> 任务要求
把下面引用段落里的一段原文照抄出来：从“Input starts with”这几个字开始，抄到“between two cities.”为止。

___ 引用段落 ___

I am going to my home. There are many cities and many bi-directional roads between them. The cities are numbered from 0 to n-1 and each road has a cost. There are m roads. You are given the number of my city t where I belong. Now from each city you have to find the minimum cost to go to my city. The cost is defined by the cost of the maximum road you have used to go to my city.
For example, in the above picture, if we want to go from 0 to 4, then we can choose
1)      0 – 1 – 4 which costs 8, as 8 (1 – 4) is the maximum road we used
2)      0 – 2 – 4 which costs 9, as 9 (0 – 2) is the maximum road we used
3)      0 – 3 – 4 which costs 7, as 7 (3 – 4) is the maximum road we used
So, our result is 7, as we can use 0 – 3 – 4.

Input

Input starts with an integer T (≤ 20), denoting the number of test cases.
Each case starts with a blank line and two integers n (1 ≤ n ≤ 500) and m (0 ≤ m ≤ 16000). The next m lines, each will contain three integers u, v, w (0 ≤ u, v < n, u ≠ v, 1 ≤ w ≤ 20000) indicating that there is a road between u and v with cost w. Then there will be a single integer t (0 ≤ t < n). There can be multiple roads between two cities.

Output

For each case, print the case number first. Then for all the cities (from 0 to n-1) you have to print the cost. If there is no such path, print ‘Impossible’.

Note

Dataset is huge, user faster I/O methods.

题意：

给你一张无向图，给出一个起点，问从这个起点出发，到达每个点的最小路径是多少，最小路径的定义是指从A到B所经过的所有边中边权最大值，也就是说，你从A到B无论绕多远，只要你经过的路径上边权最大值最小即为最优。
输入时，先给你n和m，然后m行，表示从u到v有一条权值为c的双向边，最后一行表示起点。
输出时，首先输出是第几组测试数据，然后接下来n行，每行代表从初始点到其他点的最小路径是多少，如果不能到达，则输出Impossible。

题解：

首先我们考虑一条链的情况，我们从起点到其他点时，一定会经过这个点到起点之间所有的边，那么前面的最大值就会是起点到这个点答案（如果这个点的边比最大值小），所以我们只要局部最优即可，然后关于如何实现图联通，还要连上的边权值尽可能的小，那么自然而然的想到了最小生成树。
我们首先通过最小生成树建好图然后遍历一下整张图即可。

#include<iostream>
#include<cstdio>
#include<cstring>
#include<algorithm>
#include<queue>
using namespace std;
int fst[2333], nxt[33333], dis[505];
int fa[600], tot = 0;
bool used[2333];
struct qer
{
    int from, to, cost;
}es[23333], es2[23333];
queue <int> q;
int find(int x)
{
    return fa[x] == x ? x : fa[x] = find(fa[x]);
}
bool cmp(qer a, qer b)
{
    return a.cost < b.cost;
}
void build(int f, int t, int d)

___ 存储数据 ___

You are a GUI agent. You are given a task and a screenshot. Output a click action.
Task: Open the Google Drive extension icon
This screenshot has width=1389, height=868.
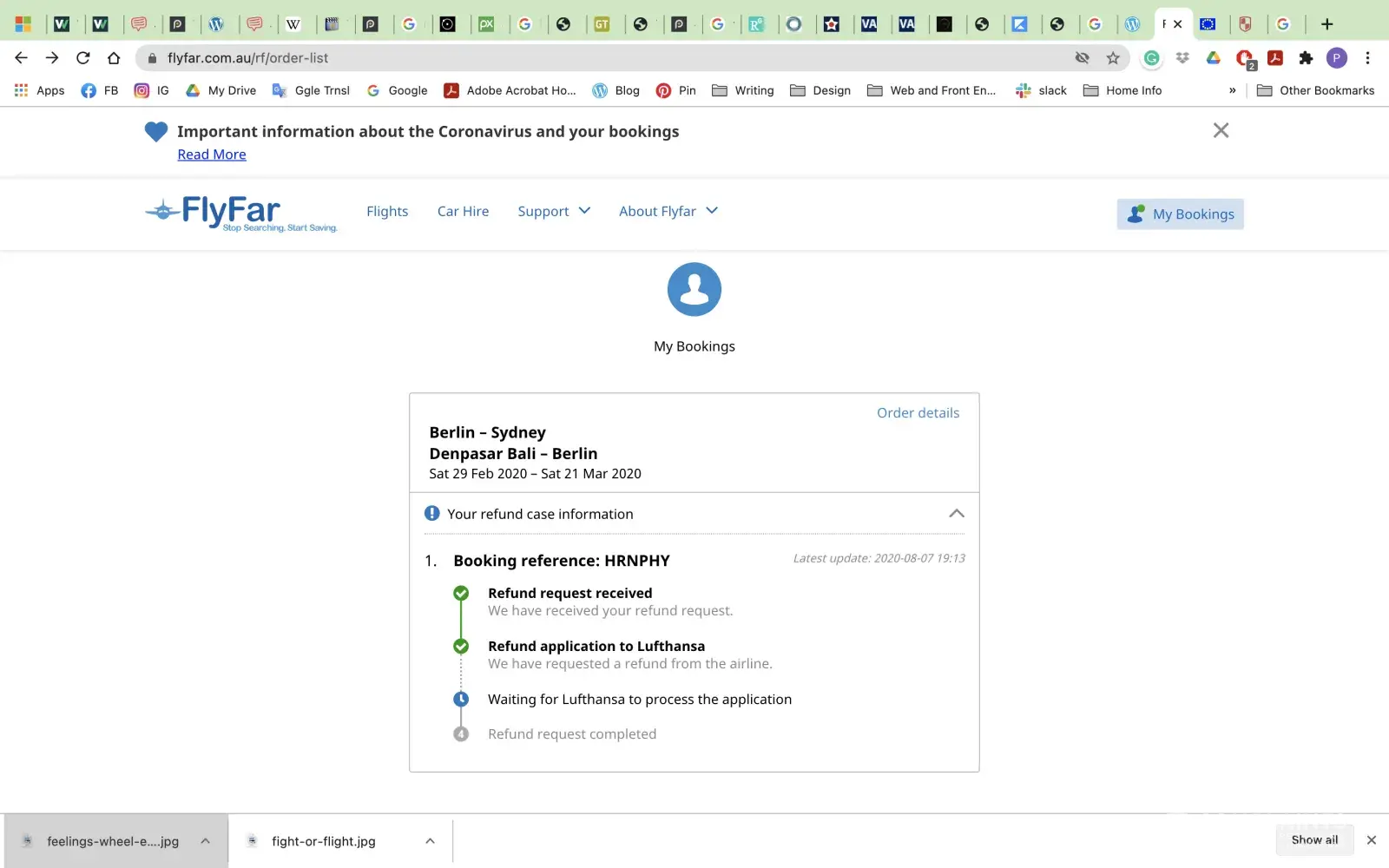[x=1214, y=58]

___

> 本题结果
Input starts with an integer T (≤ 20), denoting the number of test cases.
Each case starts with a blank line and two integers n (1 ≤ n ≤ 500) and m (0 ≤ m ≤ 16000). The next m lines, each will contain three integers u, v, w (0 ≤ u, v < n, u ≠ v, 1 ≤ w ≤ 20000) indicating that there is a road between u and v with cost w. Then there will be a single integer t (0 ≤ t < n). There can be multiple roads between two cities.